### [Data supplied]
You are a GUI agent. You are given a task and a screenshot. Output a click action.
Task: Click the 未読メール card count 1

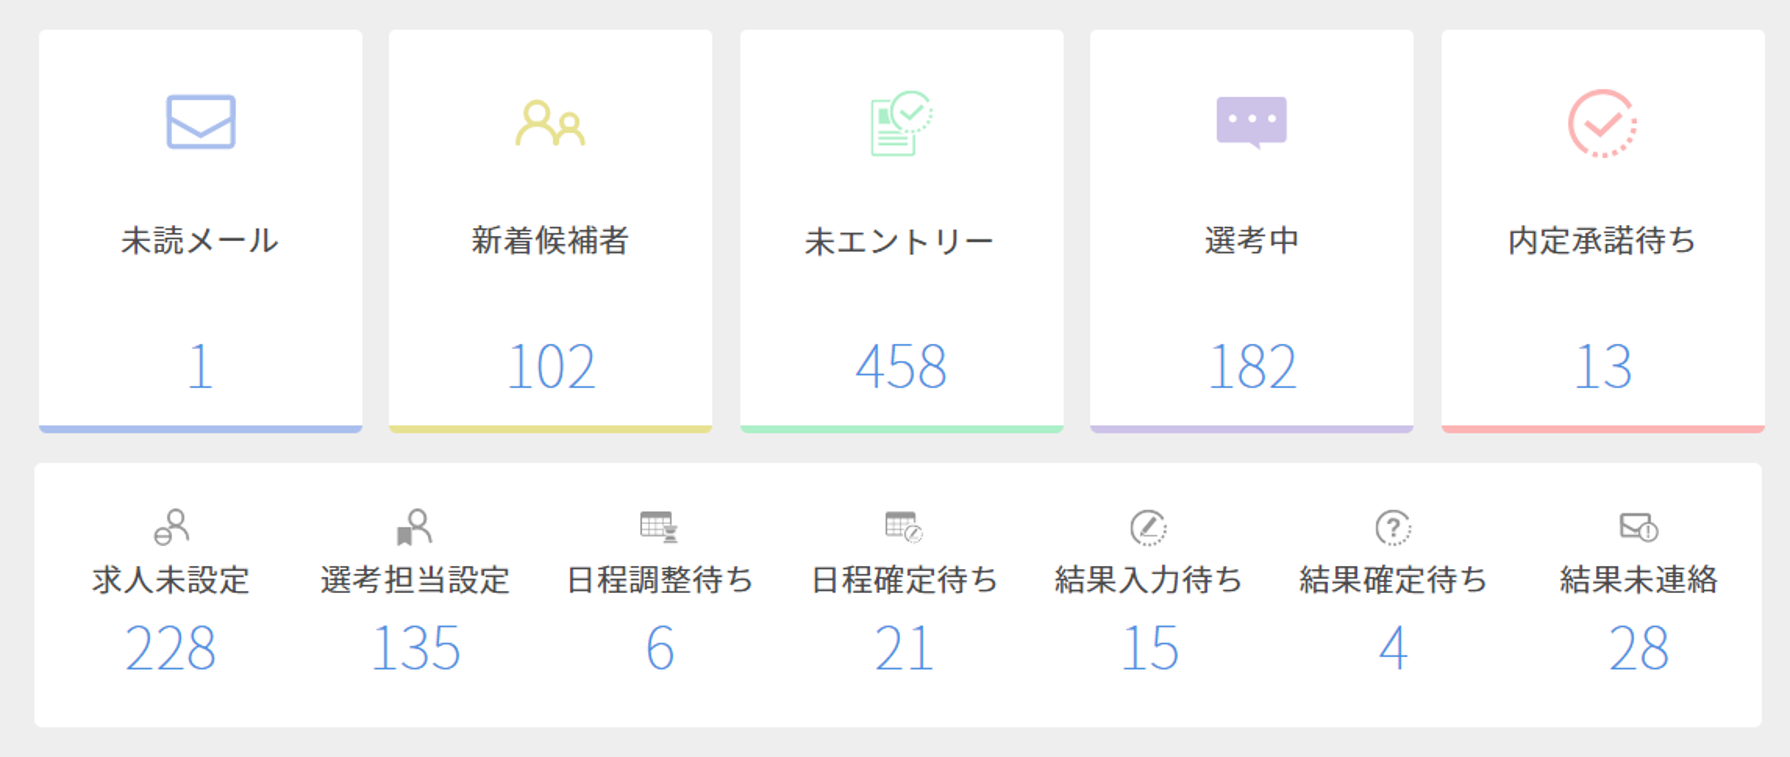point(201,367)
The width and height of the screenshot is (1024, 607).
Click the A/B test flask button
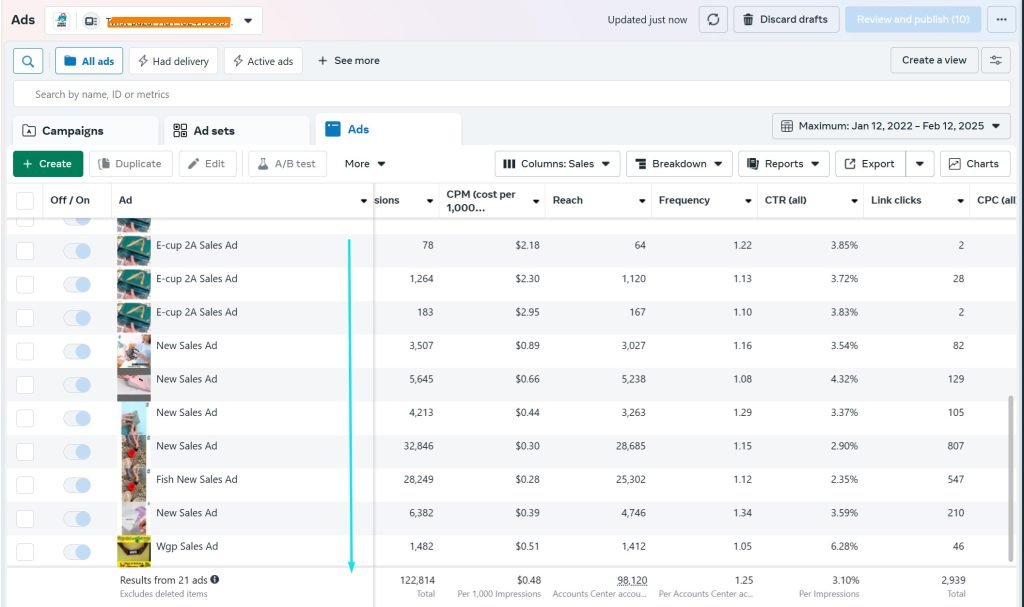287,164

### [Activity]
What is wanted is an exact copy of the lines from the line with "The width and" through the end of the records, both ends included, pictures excluded.

### [Exercise response]
The width and height of the screenshot is (1024, 607).
Click the A/B test flask button
287,164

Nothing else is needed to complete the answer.